Direction :: Arrange the lines from the one containing "1568x543 pixels. At" to the end of the records, with both ends included, as a Markdown table with the columns Row and Text. Skip any blank lines.
####
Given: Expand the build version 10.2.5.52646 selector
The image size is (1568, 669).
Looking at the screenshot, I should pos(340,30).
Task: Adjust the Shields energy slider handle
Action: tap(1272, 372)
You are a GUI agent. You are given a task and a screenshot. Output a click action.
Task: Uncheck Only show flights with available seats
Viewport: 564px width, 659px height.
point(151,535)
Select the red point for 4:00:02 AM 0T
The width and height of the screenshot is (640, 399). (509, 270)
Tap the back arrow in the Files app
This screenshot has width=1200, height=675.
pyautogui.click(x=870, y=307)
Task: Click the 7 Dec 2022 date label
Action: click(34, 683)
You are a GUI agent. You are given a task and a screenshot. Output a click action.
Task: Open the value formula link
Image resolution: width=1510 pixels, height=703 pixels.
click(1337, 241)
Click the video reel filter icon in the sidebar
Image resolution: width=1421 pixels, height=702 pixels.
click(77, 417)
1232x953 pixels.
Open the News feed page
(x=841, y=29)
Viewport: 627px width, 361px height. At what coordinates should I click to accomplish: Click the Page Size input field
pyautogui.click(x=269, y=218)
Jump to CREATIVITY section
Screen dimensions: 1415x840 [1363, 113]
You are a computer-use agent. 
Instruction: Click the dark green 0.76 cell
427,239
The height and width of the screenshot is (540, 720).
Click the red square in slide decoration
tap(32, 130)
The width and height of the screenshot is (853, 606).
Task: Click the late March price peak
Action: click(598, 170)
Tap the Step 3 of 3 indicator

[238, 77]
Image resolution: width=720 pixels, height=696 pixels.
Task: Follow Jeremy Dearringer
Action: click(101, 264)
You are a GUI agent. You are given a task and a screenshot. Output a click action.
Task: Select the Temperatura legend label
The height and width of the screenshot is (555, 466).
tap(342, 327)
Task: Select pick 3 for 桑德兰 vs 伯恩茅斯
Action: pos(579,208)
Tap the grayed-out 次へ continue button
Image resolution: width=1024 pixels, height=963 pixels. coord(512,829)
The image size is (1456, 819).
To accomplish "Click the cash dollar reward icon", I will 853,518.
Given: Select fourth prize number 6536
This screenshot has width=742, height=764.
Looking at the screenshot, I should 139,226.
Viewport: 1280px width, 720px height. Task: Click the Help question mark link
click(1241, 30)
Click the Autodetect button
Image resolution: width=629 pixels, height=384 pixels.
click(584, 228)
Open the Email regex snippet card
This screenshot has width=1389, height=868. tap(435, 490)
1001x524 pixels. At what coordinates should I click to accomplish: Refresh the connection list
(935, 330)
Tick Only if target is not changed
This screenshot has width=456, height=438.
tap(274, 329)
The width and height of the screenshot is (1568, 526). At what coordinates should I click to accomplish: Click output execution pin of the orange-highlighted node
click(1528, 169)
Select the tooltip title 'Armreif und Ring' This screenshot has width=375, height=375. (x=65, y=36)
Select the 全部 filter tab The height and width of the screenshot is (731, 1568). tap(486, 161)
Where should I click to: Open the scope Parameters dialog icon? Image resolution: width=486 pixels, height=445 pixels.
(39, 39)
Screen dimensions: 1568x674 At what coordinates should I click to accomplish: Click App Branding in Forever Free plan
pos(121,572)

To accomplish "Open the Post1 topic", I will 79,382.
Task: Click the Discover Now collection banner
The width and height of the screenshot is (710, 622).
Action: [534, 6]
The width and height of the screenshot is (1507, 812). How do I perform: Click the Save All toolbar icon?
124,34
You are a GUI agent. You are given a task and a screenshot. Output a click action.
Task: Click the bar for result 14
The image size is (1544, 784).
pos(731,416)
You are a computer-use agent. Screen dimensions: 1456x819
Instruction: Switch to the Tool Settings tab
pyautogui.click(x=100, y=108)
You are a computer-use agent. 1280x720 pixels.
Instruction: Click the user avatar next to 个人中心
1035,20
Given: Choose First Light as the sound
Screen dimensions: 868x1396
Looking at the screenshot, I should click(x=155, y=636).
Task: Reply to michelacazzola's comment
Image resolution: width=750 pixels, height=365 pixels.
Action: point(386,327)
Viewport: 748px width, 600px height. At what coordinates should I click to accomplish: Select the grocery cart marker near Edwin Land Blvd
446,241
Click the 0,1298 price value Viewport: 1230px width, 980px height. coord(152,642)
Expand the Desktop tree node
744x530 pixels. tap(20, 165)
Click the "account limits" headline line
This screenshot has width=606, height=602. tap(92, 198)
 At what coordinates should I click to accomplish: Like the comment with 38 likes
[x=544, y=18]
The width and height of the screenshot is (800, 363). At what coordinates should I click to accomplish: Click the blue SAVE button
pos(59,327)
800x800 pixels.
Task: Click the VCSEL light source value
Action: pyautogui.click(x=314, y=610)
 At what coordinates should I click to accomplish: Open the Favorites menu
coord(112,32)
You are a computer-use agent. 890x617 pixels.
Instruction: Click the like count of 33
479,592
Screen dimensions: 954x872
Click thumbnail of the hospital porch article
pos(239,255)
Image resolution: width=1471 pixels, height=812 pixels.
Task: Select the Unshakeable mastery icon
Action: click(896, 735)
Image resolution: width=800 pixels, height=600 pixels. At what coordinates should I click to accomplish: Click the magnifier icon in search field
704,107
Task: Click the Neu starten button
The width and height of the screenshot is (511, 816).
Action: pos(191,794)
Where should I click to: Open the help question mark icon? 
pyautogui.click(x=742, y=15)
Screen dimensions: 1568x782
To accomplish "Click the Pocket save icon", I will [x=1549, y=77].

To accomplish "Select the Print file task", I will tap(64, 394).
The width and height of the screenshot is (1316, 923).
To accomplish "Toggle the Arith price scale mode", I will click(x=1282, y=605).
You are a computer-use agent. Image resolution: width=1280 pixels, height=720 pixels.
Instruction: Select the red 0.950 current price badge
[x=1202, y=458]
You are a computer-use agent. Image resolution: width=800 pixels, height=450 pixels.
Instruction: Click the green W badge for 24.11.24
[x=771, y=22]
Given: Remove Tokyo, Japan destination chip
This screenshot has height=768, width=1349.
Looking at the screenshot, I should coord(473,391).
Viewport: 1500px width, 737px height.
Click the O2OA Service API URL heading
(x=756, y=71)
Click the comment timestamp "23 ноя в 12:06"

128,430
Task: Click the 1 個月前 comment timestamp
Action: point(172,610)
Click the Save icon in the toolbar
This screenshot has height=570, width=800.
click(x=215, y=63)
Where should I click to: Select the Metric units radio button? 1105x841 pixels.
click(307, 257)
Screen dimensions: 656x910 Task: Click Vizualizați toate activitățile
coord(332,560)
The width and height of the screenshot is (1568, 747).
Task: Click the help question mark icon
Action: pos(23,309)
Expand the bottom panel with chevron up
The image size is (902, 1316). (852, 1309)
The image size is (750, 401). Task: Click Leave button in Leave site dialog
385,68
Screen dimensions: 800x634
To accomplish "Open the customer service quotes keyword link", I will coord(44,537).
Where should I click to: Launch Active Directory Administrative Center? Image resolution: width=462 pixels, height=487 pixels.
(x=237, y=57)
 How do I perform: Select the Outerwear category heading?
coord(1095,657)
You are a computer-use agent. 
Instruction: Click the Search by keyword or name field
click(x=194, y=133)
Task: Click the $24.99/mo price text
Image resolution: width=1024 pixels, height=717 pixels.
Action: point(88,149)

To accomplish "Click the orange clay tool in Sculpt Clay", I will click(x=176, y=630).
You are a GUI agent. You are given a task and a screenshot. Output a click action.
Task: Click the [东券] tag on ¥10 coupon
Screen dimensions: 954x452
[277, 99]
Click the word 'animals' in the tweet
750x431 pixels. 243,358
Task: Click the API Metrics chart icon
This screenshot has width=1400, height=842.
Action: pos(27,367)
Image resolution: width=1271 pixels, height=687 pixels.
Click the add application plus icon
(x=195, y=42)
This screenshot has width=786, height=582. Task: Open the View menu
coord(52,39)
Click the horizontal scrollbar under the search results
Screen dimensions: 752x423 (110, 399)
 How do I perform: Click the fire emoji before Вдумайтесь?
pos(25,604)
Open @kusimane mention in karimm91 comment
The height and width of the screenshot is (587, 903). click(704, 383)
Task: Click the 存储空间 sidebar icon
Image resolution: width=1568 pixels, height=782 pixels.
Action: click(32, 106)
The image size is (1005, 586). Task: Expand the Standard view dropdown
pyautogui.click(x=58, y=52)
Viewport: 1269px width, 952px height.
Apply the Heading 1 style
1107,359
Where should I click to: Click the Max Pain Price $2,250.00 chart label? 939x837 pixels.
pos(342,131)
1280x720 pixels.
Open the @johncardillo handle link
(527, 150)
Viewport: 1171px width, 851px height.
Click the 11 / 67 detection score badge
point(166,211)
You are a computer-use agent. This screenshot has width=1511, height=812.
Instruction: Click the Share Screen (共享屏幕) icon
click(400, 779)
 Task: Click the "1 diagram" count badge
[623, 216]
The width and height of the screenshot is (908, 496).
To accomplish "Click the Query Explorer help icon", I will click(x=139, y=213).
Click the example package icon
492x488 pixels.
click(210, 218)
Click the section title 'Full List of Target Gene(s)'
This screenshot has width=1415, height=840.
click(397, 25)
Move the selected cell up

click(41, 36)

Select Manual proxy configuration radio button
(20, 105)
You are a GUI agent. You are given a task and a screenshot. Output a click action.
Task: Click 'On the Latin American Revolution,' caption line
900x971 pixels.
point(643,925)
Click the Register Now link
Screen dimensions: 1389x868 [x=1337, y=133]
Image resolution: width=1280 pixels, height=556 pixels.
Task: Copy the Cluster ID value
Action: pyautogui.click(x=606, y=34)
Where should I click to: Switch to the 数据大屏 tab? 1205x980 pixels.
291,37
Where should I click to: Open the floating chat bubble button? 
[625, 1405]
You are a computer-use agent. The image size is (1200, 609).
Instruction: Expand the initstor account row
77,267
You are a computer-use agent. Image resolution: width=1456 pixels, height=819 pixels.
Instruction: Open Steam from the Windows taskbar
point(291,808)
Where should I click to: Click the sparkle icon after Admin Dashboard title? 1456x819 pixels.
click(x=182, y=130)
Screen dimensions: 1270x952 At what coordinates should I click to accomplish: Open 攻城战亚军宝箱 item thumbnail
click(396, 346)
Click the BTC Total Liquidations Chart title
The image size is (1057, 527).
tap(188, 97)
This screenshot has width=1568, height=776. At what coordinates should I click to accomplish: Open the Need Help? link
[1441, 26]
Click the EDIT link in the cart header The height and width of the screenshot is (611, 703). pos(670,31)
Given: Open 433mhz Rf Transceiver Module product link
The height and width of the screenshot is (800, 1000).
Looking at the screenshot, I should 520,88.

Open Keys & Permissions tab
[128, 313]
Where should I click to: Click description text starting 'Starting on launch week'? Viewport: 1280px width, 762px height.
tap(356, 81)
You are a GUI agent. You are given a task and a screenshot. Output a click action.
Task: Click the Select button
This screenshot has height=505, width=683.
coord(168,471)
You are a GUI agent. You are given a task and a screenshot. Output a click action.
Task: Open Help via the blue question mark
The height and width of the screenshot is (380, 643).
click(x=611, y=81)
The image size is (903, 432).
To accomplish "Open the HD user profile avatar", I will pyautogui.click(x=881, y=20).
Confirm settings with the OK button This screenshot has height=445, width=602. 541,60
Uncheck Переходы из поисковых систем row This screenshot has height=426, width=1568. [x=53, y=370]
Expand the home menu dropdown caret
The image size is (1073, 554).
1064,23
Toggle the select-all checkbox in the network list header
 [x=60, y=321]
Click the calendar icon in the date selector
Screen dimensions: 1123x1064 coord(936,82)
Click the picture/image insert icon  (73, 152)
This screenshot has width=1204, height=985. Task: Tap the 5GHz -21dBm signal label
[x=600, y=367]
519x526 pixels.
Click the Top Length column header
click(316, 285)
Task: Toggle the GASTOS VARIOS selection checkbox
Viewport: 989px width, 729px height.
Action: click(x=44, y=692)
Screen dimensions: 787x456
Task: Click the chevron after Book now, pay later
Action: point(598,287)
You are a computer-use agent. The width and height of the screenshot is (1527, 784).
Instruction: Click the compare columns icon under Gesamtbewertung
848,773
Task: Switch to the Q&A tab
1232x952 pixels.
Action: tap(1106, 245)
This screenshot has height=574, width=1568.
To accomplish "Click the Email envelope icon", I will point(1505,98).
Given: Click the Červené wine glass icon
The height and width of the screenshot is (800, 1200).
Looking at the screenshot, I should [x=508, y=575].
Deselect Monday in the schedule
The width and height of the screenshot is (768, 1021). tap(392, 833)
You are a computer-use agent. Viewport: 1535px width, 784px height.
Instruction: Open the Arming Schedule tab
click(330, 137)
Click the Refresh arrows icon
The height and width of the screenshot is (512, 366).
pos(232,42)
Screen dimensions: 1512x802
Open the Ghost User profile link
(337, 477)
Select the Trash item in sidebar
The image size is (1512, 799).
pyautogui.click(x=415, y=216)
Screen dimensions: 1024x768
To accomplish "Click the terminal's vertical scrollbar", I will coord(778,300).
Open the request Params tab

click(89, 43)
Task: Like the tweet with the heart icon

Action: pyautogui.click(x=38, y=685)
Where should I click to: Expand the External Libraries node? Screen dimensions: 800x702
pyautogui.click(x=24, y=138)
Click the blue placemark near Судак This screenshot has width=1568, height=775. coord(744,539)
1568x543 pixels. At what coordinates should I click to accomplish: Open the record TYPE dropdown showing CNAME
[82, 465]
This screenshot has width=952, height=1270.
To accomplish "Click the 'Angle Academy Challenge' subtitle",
####
Solution below ::
| Row | Text |
|---|---|
| 1 | 1568x543 pixels. At what coordinates should I click to accomplish: Open the record TYPE dropdown showing CNAME |
| 2 | [82, 465] |
| 3 | This screenshot has width=952, height=1270. |
| 4 | To accomplish "Click the 'Angle Academy Challenge' subtitle", |